INSTRUCTION: Rewrite the rows between the lines holding "The width and height of the screenshot is (910, 503)." and "pyautogui.click(x=224, y=65)", inclusive, substituting "Which spot should I click to" for every "Where should I click to" and leaving all else unchanged. Return only those lines.

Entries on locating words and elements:
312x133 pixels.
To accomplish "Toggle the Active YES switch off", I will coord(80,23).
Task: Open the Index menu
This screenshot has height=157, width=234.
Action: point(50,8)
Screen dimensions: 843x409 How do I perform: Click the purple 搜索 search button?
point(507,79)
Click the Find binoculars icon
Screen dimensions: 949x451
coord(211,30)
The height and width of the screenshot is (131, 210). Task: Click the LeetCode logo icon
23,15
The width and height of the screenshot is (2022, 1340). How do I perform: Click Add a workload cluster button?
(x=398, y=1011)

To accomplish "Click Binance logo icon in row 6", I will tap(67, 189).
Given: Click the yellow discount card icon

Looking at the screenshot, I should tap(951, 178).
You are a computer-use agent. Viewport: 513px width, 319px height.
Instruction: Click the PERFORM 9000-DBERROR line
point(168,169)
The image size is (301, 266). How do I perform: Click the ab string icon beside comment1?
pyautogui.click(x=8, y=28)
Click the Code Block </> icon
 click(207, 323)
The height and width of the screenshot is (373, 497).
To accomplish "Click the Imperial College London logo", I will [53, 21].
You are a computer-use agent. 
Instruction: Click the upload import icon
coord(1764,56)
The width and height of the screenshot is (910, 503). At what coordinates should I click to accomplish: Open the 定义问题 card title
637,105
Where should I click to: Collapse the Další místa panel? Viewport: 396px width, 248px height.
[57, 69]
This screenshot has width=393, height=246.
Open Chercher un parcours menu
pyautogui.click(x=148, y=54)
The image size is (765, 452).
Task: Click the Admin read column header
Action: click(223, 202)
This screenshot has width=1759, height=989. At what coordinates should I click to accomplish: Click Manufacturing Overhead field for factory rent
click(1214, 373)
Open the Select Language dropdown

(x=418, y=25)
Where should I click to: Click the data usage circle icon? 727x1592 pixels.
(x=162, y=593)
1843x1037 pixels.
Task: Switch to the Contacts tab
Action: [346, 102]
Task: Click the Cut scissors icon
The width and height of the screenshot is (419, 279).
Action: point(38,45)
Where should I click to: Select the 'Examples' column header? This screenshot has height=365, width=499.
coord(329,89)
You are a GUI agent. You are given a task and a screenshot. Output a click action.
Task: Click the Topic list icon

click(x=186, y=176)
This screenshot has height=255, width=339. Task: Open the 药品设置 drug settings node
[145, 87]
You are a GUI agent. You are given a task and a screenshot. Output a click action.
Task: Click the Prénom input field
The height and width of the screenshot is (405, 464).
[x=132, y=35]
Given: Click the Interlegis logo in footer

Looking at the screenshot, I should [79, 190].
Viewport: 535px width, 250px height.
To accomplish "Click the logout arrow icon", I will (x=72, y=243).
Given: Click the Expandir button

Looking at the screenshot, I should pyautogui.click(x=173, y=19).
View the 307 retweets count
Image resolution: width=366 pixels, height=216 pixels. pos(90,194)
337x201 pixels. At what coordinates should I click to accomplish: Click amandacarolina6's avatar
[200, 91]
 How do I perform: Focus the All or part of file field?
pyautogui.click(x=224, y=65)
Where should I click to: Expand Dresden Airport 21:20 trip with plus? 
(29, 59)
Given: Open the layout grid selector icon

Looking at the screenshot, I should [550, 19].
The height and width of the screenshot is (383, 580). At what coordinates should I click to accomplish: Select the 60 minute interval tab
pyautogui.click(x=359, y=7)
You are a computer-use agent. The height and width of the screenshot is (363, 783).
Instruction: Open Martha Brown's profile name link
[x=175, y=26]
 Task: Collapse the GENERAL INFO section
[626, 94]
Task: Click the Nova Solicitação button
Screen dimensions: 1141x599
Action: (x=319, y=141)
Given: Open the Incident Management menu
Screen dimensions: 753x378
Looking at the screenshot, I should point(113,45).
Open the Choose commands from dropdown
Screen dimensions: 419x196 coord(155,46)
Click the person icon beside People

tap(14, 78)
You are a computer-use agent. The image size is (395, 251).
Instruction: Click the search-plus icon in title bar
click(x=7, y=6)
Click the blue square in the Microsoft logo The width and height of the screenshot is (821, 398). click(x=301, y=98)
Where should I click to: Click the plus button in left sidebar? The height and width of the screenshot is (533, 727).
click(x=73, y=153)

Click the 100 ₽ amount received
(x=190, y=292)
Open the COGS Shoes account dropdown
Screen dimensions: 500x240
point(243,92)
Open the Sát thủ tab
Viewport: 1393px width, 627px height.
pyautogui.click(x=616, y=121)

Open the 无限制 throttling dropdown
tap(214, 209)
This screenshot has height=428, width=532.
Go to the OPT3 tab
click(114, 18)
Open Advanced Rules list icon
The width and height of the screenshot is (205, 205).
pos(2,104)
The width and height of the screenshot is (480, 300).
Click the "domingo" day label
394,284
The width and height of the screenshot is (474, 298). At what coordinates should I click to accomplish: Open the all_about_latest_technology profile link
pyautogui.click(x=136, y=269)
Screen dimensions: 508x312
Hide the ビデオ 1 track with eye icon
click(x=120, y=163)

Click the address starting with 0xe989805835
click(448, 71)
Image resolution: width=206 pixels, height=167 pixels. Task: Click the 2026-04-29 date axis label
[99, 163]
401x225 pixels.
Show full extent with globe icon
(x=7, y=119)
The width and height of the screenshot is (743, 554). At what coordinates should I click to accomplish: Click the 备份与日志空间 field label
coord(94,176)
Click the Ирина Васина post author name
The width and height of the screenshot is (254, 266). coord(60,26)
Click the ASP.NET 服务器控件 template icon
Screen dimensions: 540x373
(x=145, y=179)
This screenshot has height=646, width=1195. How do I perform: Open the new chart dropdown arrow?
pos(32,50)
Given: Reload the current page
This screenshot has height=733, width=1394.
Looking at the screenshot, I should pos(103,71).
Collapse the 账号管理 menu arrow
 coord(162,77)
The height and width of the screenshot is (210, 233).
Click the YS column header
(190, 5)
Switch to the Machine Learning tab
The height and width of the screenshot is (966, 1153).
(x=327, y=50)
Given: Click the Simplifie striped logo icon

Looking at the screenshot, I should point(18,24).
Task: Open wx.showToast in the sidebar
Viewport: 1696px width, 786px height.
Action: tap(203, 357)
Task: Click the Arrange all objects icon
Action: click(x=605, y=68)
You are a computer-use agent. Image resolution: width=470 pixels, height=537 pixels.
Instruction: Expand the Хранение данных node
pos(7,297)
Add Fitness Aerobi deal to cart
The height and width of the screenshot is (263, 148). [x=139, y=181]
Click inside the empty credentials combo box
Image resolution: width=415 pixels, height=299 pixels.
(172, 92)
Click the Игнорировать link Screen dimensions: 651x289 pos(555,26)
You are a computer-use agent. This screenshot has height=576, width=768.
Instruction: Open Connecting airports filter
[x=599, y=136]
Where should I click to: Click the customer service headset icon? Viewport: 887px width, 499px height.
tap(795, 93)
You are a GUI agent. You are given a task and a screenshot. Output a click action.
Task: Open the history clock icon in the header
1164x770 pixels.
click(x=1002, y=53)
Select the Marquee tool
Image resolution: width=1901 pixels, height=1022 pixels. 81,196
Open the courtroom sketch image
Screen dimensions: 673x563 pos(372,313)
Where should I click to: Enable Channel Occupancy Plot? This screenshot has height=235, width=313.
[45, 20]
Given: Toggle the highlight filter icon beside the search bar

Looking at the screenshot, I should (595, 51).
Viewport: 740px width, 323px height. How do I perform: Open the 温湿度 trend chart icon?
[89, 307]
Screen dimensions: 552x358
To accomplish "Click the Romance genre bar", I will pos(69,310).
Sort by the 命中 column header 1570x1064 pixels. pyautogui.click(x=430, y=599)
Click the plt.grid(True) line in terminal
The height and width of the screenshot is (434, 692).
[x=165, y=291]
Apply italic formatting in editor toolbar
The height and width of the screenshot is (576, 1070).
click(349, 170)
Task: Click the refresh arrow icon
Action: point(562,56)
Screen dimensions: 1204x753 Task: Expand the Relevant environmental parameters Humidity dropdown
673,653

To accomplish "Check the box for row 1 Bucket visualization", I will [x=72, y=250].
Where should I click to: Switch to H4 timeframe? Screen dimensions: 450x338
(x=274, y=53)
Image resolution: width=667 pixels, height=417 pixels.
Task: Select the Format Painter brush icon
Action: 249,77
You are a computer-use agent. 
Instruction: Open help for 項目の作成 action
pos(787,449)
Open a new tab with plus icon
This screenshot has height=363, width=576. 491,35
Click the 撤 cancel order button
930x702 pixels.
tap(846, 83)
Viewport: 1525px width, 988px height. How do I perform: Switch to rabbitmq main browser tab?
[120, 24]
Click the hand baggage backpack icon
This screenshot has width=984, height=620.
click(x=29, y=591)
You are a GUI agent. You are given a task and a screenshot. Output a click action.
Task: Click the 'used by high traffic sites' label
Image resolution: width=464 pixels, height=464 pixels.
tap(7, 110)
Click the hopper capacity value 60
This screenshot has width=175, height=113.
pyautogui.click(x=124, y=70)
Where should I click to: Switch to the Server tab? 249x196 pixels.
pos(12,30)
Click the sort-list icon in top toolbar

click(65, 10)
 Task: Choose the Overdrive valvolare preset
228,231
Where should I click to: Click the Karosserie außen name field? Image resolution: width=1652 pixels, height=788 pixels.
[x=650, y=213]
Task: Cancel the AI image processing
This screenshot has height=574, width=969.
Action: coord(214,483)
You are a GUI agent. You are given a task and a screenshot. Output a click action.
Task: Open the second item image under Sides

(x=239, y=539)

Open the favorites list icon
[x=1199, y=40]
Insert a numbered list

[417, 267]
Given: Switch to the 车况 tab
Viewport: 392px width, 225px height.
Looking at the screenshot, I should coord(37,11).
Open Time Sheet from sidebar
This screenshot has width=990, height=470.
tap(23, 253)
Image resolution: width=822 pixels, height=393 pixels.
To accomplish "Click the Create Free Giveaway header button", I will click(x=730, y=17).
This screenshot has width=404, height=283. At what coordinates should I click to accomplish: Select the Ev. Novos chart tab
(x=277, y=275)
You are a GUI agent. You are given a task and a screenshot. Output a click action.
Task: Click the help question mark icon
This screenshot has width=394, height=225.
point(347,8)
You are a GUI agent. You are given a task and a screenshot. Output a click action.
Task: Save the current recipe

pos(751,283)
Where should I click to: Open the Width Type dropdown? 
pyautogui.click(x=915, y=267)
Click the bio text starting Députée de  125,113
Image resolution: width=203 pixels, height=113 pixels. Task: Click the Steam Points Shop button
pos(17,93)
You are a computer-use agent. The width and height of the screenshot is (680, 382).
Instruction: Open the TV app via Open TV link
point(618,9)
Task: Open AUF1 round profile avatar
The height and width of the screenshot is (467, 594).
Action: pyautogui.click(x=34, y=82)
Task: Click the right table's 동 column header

THE RESPONSE:
The width and height of the screenshot is (910, 503). At what coordinates should I click to accomplish: Open the 定义问题 card title
637,105
Which spot should I click to: Collapse the Další místa panel? Viewport: 396px width, 248px height.
[57, 69]
This screenshot has width=393, height=246.
Open Chercher un parcours menu
pyautogui.click(x=148, y=54)
The image size is (765, 452).
Task: Click the Admin read column header
Action: click(223, 202)
This screenshot has width=1759, height=989. At what coordinates should I click to accomplish: Click Manufacturing Overhead field for factory rent
click(1214, 373)
Open the Select Language dropdown

(x=418, y=25)
Which spot should I click to: Click the data usage circle icon? 727x1592 pixels.
(x=162, y=593)
1843x1037 pixels.
Task: Switch to the Contacts tab
Action: [346, 102]
Task: Click the Cut scissors icon
The width and height of the screenshot is (419, 279).
Action: point(38,45)
Which spot should I click to: Select the 'Examples' column header? This screenshot has height=365, width=499.
coord(329,89)
You are a GUI agent. You are given a task and a screenshot. Output a click action.
Task: Click the Topic list icon

click(x=186, y=176)
This screenshot has height=255, width=339. Task: Open the 药品设置 drug settings node
[145, 87]
You are a GUI agent. You are given a task and a screenshot. Output a click action.
Task: Click the Prénom input field
The height and width of the screenshot is (405, 464).
[x=132, y=35]
Given: Click the Interlegis logo in footer

Looking at the screenshot, I should [79, 190].
Viewport: 535px width, 250px height.
To accomplish "Click the logout arrow icon", I will (x=72, y=243).
Given: Click the Expandir button

Looking at the screenshot, I should pyautogui.click(x=173, y=19).
View the 307 retweets count
Image resolution: width=366 pixels, height=216 pixels. pos(90,194)
337x201 pixels. At what coordinates should I click to accomplish: Click amandacarolina6's avatar
[200, 91]
 How do I perform: Focus the All or part of file field?
pyautogui.click(x=224, y=65)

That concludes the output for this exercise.